#### [Prompt]
Among the entries below, one line contains "Given: Select the 5400000 weight value" and another contains "The height and width of the screenshot is (369, 800).". Transcribe those two lines and every line between them, exactly.

Data entries
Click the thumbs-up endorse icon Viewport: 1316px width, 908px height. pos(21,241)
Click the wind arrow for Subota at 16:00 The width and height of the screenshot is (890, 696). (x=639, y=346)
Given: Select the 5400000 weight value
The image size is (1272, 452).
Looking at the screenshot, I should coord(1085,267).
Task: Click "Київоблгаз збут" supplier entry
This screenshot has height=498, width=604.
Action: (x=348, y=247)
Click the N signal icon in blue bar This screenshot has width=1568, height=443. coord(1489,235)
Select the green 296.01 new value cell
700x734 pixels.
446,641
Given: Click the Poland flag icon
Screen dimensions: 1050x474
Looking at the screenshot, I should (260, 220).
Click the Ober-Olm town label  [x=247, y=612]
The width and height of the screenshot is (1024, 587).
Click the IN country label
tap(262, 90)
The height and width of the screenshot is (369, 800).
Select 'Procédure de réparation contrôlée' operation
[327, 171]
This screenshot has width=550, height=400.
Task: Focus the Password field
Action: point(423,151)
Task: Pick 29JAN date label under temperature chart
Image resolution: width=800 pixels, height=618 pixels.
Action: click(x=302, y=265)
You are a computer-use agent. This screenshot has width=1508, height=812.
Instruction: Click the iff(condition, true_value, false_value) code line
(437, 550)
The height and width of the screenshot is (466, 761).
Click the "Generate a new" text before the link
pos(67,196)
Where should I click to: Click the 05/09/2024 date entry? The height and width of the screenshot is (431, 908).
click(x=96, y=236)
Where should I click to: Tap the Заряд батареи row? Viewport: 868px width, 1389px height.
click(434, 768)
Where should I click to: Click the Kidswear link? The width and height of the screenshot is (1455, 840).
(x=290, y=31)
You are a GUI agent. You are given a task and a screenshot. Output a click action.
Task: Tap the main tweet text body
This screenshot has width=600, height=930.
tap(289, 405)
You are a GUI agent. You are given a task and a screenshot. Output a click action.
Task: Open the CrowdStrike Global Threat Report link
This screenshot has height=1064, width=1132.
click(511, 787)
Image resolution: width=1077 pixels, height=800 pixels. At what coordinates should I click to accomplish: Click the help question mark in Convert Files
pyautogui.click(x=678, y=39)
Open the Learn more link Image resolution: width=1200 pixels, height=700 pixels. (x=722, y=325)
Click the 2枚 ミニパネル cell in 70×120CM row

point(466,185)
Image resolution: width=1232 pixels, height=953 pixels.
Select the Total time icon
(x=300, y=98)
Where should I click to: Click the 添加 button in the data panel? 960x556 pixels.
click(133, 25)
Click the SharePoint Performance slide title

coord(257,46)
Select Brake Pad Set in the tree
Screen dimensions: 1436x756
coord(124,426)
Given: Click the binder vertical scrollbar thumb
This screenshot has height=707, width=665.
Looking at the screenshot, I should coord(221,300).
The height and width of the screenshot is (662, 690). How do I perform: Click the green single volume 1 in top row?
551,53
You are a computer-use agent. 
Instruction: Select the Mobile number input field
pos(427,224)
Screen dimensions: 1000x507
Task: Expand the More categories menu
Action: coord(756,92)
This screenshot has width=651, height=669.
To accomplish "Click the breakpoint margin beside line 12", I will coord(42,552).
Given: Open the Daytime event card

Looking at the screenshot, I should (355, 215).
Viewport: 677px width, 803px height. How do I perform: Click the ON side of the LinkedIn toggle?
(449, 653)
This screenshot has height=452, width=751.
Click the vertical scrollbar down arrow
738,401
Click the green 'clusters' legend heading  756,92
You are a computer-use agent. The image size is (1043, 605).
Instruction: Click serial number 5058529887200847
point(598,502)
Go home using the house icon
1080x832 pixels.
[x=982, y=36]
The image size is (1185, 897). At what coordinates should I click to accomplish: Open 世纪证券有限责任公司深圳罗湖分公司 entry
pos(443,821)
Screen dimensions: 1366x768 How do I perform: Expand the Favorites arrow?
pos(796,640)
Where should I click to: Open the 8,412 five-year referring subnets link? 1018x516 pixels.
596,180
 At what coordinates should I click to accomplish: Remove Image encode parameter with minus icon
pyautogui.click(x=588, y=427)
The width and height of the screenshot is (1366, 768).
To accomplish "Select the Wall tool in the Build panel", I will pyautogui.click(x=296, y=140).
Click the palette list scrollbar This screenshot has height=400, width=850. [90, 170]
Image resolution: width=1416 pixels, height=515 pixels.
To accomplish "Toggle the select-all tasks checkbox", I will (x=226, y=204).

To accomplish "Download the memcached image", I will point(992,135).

#### [Answer to the exercise]
Given: Select the 5400000 weight value
The image size is (1272, 452).
Looking at the screenshot, I should coord(1085,267).
Task: Click "Київоблгаз збут" supplier entry
This screenshot has height=498, width=604.
Action: (x=348, y=247)
Click the N signal icon in blue bar This screenshot has width=1568, height=443. coord(1489,235)
Select the green 296.01 new value cell
700x734 pixels.
446,641
Given: Click the Poland flag icon
Screen dimensions: 1050x474
Looking at the screenshot, I should (260, 220).
Click the Ober-Olm town label  [x=247, y=612]
The width and height of the screenshot is (1024, 587).
Click the IN country label
tap(262, 90)
The height and width of the screenshot is (369, 800).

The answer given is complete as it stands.